3、淀粉酶分为α-淀粉酶(ec 3.2.1.1)、β-淀粉酶(ec 3.2.1.2)和葡萄糖淀粉酶(glucoamylase,ec 3.2.1.3)，葡萄糖淀粉酶又俗称为糖化酶。其中α-淀粉酶是一种内切淀粉酶，主要水解淀粉链内部的α-1,4-糖苷键，产生较短的淀粉链；β-淀粉酶和糖化酶是一种外切淀粉酶，主要水解淀粉链末端的α-1,4-糖苷键，β-淀粉酶每次释放一个麦芽糖分子，糖化酶每次产生一个葡萄糖分子；其他淀粉酶还包括脱支酶和转移酶类，脱支酶专一水解淀粉支链上α-1,6-糖苷键，从而脱去支链淀粉上的侧支，转移酶类水解α-1,4-糖苷键，然后转移到新受体上形成糖苷键。生淀粉酶是在低于淀粉糊化温度的条件下直接作用、水解未经蒸煮的生淀粉颗粒的一类酶，主要包括α-生淀粉酶、β-生淀粉酶和生淀粉糖化酶，具有良好的应用前景。

4、目前关于草酸青霉纤维素酶、木聚糖酶和淀粉酶基因的表达调控网络的研究报道依然很少。

技术实现思路

1、本发明要解决的技术问题是提供一种功能蛋白poxrsrb及其编码基因与应用。

2、为解决上述技术问题，本发明采用以下技术方案：

3、一种功能蛋白poxrsrb，具有seq.id.no.1的氨基酸序列，或者经过一个或几个氨基酸残基的取代和/或缺失和/或添加且具有相同功能的由seq.id.no.1的氨基酸序列衍生的蛋白质。

4、上述功能蛋白poxrsrb来源于草酸青霉。

5、上述功能蛋白poxrsrb的编码基因(即poxrsrb基因)，为以下(1)-(4)中任一的dna分子：

6、(1)编码区具有seq.id.no.2所示碱基序列的dna分子；

7、(2)具有seq.id.no.3所示碱基序列的dna分子；

8、(3)在严格条件(可为用0.1×sspe(或0.1×ssc)，0.1％ sds溶液，在dna或者rna杂交实验中65℃下杂交并洗膜)下与(1)或(2)限定的dna序列杂交且编码权利要求1蛋白质的dna分子；

9、(4)与(1)或(2)或(3)限定的dna序列具有90％以上同源性且编码权利要求1蛋白质的dna分子。

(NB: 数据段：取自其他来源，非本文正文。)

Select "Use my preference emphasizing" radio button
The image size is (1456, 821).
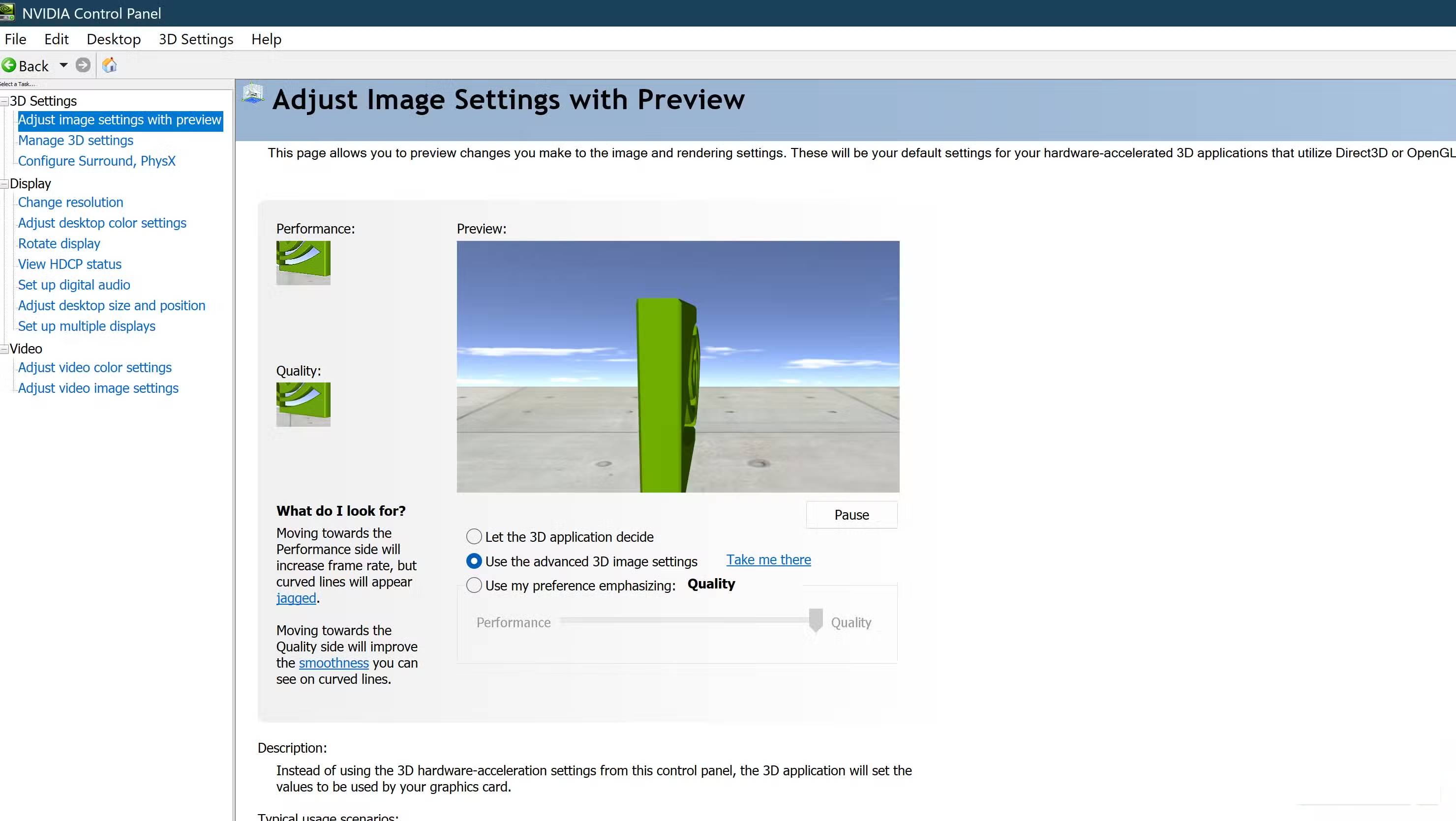coord(474,585)
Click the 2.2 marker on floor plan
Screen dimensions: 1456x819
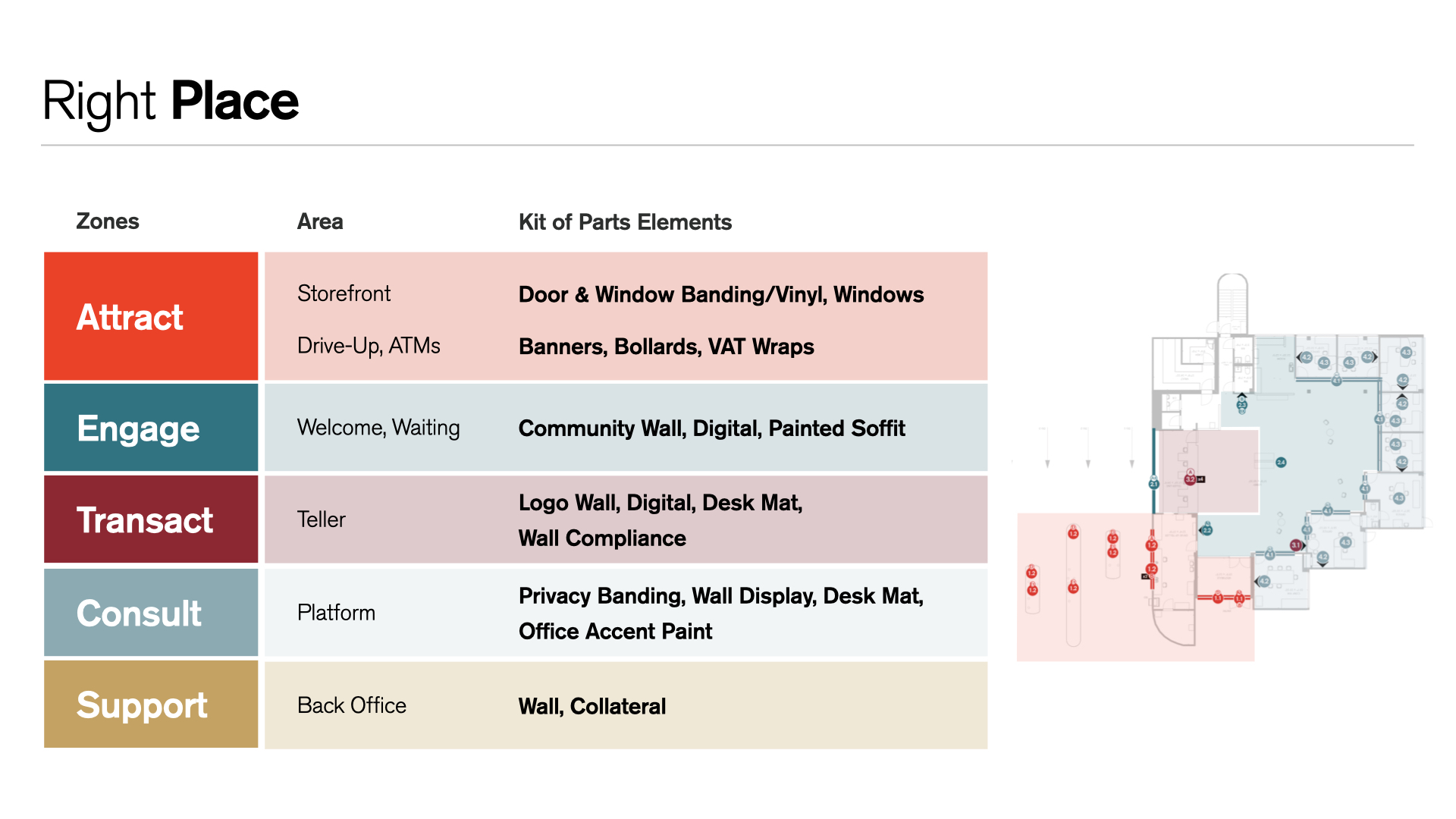point(1207,529)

10、含有上述编码基因的重组表达载体、表达盒、转基因细胞系或重组微生物。

11、表达盒为poxrsrb基因敲除盒，它具有seq.id.no.4所示碱基序列。

12、重组微生物为以草酸青霉hp7-1为出发菌株，经敲除其poxku70基因得到的重组菌株。

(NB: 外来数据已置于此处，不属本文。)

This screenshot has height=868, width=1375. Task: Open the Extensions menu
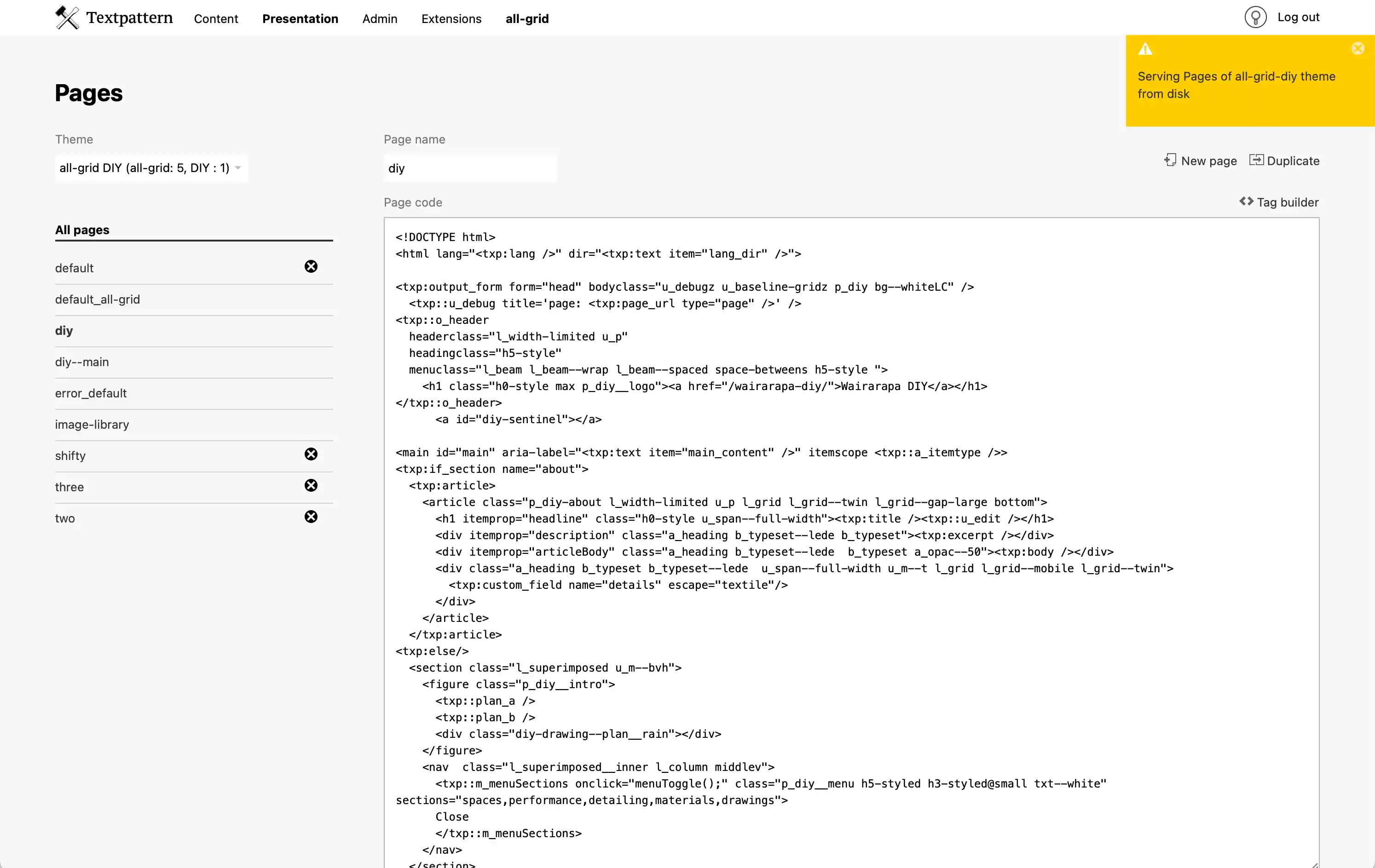click(x=451, y=19)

13、上述功能蛋白poxrsrb或编码基因在调控微生物的植物多糖降解酶的产生或其相关基因的表达中的应用。

14、植物多糖降解酶包括纤维素酶、半纤维素酶、滤纸纤维素酶、羧甲基纤维素酶、外切纤维素酶、β-葡萄糖苷酶、木聚糖酶、生淀粉酶、可溶性玉米淀粉酶；相关基因包括纤维素酶基因、半纤维素酶基因、纤维二糖水解酶基因、内切β-1,4-葡聚糖酶基因、β-葡萄糖苷酶基因、木聚糖酶基因、生淀粉酶基因、α-生淀粉酶基因、β-生淀粉酶基因、生淀粉糖化酶基因、淀粉酶基因、α-淀粉酶基因、β-淀粉酶基因、葡萄糖淀粉酶基因。

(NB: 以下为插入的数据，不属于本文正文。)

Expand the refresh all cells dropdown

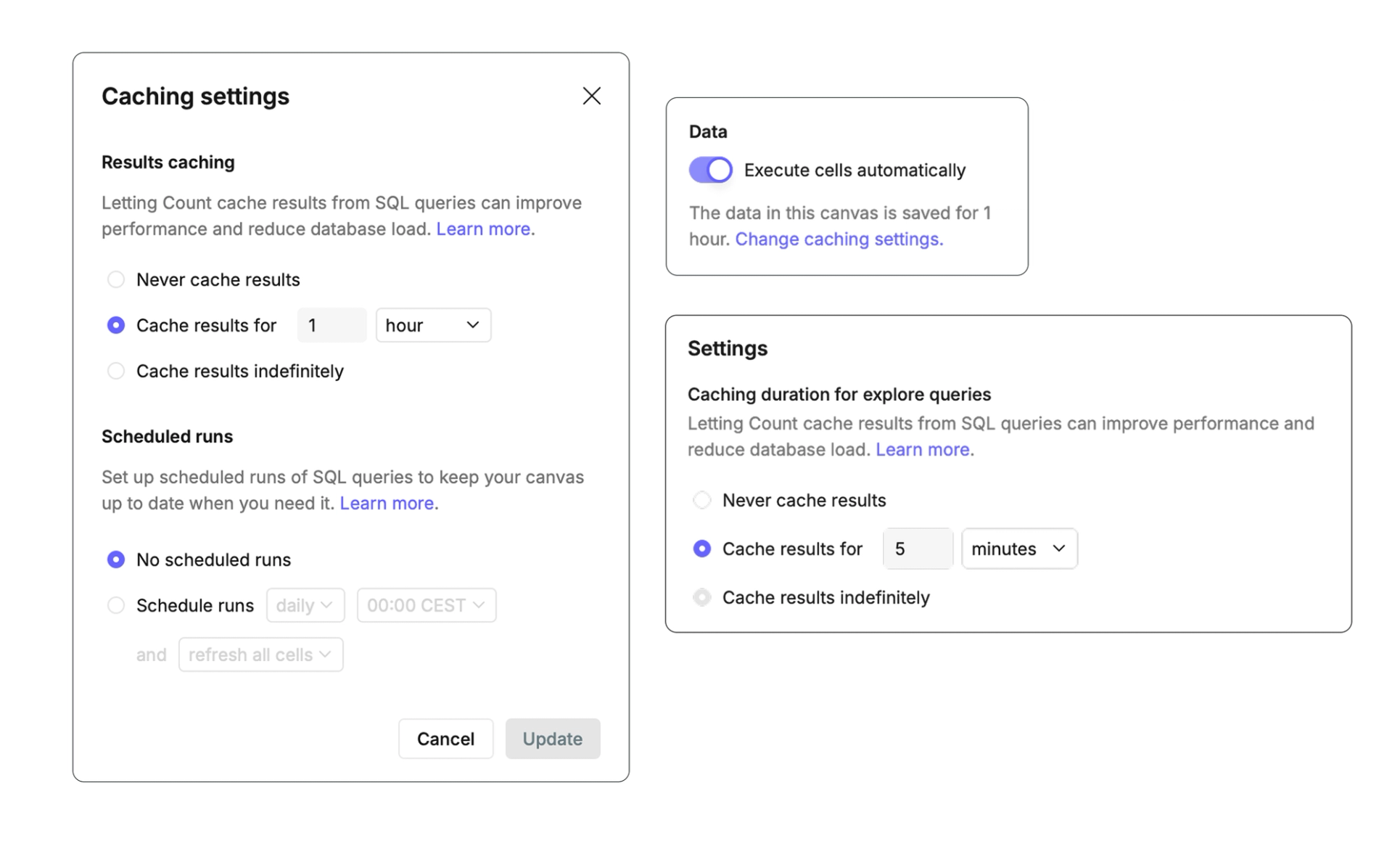260,654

15、纤维素酶基因为eg1、xyn11a、pox_f08346、pox_f07846、cel12a或pox_c04019；内切β-1,4-葡聚糖酶基因为eg1、pox_f07846或cel12a；β-葡萄糖苷酶基因为pox_c04019、pox_f08346；木聚糖酶基因为xyn11a；葡萄糖淀粉酶基因为poxga15a、pox_b02418、poxamy13a；α-生淀粉酶基因为poxamy13a；生淀粉糖化酶基因为poxga15a。

16、调控为以下任一调控：

17、(1)调控微生物在avicel培养下的纤维素酶、半纤维素酶、滤纸纤维素酶、羧甲基纤维素酶、外切纤维素酶、β-葡萄糖苷酶、木聚糖酶的产量；

18、(2)调控微生物在avicel培养下的纤维素酶基因、内切β-1,4-葡聚糖酶基因、β-葡萄糖苷酶基因、半纤维素酶基因、木聚糖酶基因的表达量；

19、(3)调控微生物在可溶性玉米淀粉培养下的生淀粉酶、可溶性玉米淀粉酶的产量；

20、(4)调控微生物在可溶性玉米淀粉培养下的淀粉酶基因、α-淀粉酶基因、β-淀粉酶基因、葡萄糖淀粉酶基因、生淀粉酶基因、α-生淀粉酶基因、β-生淀粉酶基因、生淀粉糖化酶基因的表达量；

21、(5)调控微生物在葡萄糖、avicel、可溶性玉米淀粉培养下的生物量(菌丝体干重)。

22、通过深入研究草酸青霉纤维素酶、木聚糖酶和淀粉酶生物合成的调控机理，发明人获得了一种功能蛋白poxrsrb，具有seq.id.no.1的氨基酸序列，或者经过一个或几个氨基酸残基的取代和/或缺失和/或添加且具有相同功能的由seq.id.no.1的氨基酸序列衍生的蛋白质。据此，还获得了该蛋白的相应编码基因。试验研究表明，avicel培养条件下，poxrsrb蛋白在调控草酸青霉纤维素酶基因和木聚糖酶基因的表达过程中起关键性作用；可溶性玉米淀粉培养条件下，poxrsrb蛋白在调控草酸青霉淀粉酶基因的表达过程中起关键性作用。因此，本发明的功能蛋白poxrsrb或编码基因在调控微生物的植物多糖降解酶的产生或其相关基因的表达中具有应用潜力，可用于调节微生物的纤维素酶、木聚糖酶、生淀粉酶等的产量和生物量。综上，本发明草酸青霉关键调控因子的挖掘和鉴定，对用合成生物学技术构建酶产量提高的基因工程菌株具有非常重要的理论指导意义。